There were plenty of overdue wins to celebrate at the Oscars on Sunday night. Michelle Yeoh became the first Asian woman to win the Leading Actress trophy. It was the first Academy Awards to honor two Asian artists with acting Oscars. Costume designer Ruth E. Carter became the first black woman to win two Oscars – for something.
Here’s another remarkable statistic: everyone who won an acting Oscar on a Sunday night was over the age of 50. In an industry and city obsessed with youth, where every effort is made to erase every sign you see. 35 (OK, 30) Expect, these talented actors, who have passed the half-century mark, are still being hired for Oscar-worthy work.
Not that it was easy.
Ke Huy Quan, the youngest of the group at age 51, was cast in Indiana Jones and the Temple of Doom when he was 12, but went without acting for a long time.

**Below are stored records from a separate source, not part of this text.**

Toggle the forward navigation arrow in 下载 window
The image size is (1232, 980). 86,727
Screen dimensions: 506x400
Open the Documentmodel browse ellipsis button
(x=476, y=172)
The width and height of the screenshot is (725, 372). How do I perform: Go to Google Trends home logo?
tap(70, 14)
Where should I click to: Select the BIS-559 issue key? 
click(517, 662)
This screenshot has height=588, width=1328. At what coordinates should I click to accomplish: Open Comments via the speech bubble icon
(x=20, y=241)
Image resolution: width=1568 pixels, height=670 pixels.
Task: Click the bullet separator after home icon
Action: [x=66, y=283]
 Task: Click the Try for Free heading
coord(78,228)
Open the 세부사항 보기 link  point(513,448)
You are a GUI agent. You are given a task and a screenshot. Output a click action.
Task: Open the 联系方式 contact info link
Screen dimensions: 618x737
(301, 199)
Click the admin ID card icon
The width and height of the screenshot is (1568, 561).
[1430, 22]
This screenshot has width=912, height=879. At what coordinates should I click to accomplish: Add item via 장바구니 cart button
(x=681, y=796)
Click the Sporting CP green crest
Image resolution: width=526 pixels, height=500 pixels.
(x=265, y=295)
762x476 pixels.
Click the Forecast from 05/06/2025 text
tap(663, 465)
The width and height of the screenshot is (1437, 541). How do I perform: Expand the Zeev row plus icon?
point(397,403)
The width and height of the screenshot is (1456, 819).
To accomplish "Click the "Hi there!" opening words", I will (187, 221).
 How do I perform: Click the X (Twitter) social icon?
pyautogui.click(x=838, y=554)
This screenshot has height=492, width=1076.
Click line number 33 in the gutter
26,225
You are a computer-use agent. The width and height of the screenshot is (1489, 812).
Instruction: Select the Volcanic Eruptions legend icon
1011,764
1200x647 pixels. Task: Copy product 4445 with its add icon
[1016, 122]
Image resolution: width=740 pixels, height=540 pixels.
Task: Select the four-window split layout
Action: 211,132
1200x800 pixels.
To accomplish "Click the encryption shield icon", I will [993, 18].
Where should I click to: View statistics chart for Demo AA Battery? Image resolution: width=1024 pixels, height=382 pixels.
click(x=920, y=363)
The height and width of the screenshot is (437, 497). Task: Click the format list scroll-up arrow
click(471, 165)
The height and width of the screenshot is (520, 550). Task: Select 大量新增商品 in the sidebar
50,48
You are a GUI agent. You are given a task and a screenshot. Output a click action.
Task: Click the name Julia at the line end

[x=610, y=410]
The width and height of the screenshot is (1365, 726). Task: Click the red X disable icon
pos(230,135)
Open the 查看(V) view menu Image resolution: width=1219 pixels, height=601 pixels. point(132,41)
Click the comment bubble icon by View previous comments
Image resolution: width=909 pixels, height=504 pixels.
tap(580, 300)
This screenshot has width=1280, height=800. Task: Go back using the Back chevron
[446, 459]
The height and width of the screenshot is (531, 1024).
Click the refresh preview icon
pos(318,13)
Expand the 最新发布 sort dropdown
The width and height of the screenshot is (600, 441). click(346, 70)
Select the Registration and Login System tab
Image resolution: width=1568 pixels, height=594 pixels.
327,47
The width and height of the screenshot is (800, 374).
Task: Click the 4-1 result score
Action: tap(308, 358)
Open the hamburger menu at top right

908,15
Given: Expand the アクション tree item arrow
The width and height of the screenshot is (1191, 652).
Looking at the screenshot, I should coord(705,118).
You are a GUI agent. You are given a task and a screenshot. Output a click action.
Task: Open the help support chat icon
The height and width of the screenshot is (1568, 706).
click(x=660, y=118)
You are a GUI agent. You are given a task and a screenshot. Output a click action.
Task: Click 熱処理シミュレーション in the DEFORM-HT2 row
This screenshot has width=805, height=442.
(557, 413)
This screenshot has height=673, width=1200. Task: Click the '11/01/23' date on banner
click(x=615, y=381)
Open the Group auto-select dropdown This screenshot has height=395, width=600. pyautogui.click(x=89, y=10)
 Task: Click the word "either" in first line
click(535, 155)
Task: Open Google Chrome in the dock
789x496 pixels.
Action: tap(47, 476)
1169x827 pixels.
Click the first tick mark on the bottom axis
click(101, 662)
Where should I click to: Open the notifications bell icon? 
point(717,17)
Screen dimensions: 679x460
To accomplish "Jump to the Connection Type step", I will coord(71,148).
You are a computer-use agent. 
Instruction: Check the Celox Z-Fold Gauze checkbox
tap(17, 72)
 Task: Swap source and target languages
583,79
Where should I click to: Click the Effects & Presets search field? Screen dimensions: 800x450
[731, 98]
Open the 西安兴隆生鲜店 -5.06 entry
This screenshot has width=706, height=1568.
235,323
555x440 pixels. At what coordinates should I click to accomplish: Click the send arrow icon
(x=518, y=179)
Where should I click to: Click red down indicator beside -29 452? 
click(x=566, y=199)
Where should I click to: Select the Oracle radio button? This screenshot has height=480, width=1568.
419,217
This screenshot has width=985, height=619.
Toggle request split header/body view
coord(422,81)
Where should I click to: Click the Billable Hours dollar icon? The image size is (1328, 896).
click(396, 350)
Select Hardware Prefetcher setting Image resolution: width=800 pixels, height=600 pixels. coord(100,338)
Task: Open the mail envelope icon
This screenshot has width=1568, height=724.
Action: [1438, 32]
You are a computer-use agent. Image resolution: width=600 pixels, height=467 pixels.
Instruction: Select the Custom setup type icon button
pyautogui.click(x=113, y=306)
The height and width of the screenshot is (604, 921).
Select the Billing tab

Jamie Lee Curtis has made some memorable movies (including A Fish Called Wanda and True Lies), but spent years slaving away in a horror franchise and Activia commercials before landing in Everything Everywhere All at Once.
Brendan Fraser, 54, was a blockbuster (“Encino Man”), but he struggled with stunt injuries and saw his career slow down in the years before “The Whale” landed.
Of course, it’s not that older actors don’t win Oscars. Last year’s acting awards went to Will Smith (who can forget?) for “King Richard” and Troy Kotsur for “CODA” – both 53 years old at the time. And in 2021, Leading Actress winner Frances McDormand was 63 and Supporting Actress winner Yuhjung Youn was 73 years old. The lead actor award that year went to then 83-year-old Anthony Hopkins (who currently holds the record for oldest actor winner). Supporter Daniel Kaluuya, age 32, was the winner’s baby.
But Hollywood is especially hard on older actresses – harder than it is on male actors – so they don’t talk about their age. Artists’ union SAG-AFTRA has been urging for years that IMDb – the Internet Movie Database – remove actor birth dates from the site. (IMDb eventually agreed to let each entertainment expert in the database decide what demographic information could be listed.)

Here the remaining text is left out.